* [REQUIRED TASK A]:
Answer these questions using the report on the Huntlee New Town Project, one answer per line, marked (i), (ii), (iii):
(i) On what date did the State Government withdraw its approval for the project?
(ii) How many houses was the development to build?
(iii) Which court stopped the Catherine Hill Bay and Gwandalan developments?
* [REQUIRED TASK B]:
Using the report on the Huntlee New Town Project, decide whether each statement below agrees with it. Mark each answer (i), (ii), (iii) and back each yes or no with a quotation.
(i) The Huntlee development was near Branxton.
(ii) The land-swap with Huntlee Holdings covered 700 hectares.
(iii) The Minister signed the Memorandum of Understanding after development applications had been lodged.
* [REQUIRED TASK C]: In one to three sentences, explain what lay behind the court's "land bribe" description, as the report on the Huntlee New Town Project sets it out.

By Duroyan Fertl
The NSW Environmental Defender’s Office (EDO) and community democracy activists celebrated a second victory in a month on October 19, when the State Government withdrew its approval for the Huntlee New Town Project in the Lower Hunter.
The development, near Branxton in the Lower Hunter, was to build 7,200 houses, and was the subject of a controversial 7,000 hectare land-swap with developers Huntlee Holdings, similar to the failed development at nearby Catherine Hill Bay and Gwandalan.
Last month, the Land and Environment court kyboshed those two developments, declaring the approval “biased”, and described the actions of then-Planning Minister Frank Sartor as amounting to a “land bribe”.
The Minister had signed a Memorandum of Understanding (MOU) with the developers well before applications had been lodged for development approval in exchange for conservation land being handed over to the government.

* [INFORMATION SUPPLIED]:
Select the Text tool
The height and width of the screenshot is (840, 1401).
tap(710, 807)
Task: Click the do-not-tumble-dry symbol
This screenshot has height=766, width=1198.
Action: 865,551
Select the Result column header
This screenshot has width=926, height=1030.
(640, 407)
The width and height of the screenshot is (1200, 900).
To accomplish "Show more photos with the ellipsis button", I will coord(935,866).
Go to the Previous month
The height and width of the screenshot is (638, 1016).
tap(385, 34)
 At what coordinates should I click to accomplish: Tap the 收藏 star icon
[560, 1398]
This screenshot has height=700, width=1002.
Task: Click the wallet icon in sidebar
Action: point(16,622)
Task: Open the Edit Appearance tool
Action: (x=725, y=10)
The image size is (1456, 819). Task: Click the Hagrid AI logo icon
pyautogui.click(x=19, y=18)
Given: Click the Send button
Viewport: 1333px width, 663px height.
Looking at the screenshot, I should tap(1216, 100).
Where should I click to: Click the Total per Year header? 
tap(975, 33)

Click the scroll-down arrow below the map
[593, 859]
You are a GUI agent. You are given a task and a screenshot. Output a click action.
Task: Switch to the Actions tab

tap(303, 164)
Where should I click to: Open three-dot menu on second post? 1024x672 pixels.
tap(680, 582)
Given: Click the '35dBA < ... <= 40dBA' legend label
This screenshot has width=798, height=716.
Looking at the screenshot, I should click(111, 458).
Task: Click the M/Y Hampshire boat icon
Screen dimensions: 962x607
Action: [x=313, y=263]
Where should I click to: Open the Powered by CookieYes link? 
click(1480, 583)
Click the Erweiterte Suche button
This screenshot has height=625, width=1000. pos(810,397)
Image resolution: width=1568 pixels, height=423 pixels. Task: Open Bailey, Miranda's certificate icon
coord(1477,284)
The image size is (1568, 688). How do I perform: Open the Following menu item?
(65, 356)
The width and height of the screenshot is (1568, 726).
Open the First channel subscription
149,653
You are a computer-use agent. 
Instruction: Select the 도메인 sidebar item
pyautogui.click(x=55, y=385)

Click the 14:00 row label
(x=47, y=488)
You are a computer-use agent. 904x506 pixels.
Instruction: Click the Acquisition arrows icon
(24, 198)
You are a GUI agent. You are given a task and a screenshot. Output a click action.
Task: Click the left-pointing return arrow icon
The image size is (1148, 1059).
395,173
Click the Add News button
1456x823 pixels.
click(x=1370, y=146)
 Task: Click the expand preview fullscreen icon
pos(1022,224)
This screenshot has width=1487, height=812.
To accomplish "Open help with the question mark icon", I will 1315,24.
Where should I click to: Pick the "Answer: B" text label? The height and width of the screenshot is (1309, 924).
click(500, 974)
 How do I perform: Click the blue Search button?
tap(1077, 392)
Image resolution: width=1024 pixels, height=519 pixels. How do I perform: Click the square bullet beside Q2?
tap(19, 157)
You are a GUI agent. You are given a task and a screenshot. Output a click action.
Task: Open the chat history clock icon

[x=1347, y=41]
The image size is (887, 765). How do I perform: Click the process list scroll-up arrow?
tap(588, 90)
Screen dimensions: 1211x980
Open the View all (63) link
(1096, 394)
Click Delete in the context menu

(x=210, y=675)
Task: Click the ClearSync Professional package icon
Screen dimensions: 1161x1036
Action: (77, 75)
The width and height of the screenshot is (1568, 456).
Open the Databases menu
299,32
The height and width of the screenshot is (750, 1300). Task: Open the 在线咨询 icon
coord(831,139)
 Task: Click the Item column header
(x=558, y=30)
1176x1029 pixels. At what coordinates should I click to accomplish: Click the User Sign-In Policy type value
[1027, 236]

* [WORKED ANSWER A]:
(i) October 19
(ii) 7,200
(iii) The Land and Environment court

* [WORKED ANSWER B]:
(i) Yes: "near Branxton in the Lower Hunter"
(ii) No: "a controversial 7,000 hectare land-swap with developers Huntlee Holdings"
(iii) No: "well before applications had been lodged for development approval"

* [WORKED ANSWER C]: Then-Planning Minister Frank Sartor had signed a Memorandum of Understanding with the developers well before any applications for development approval were lodged. The agreement was made in exchange for conservation land being handed over to the government.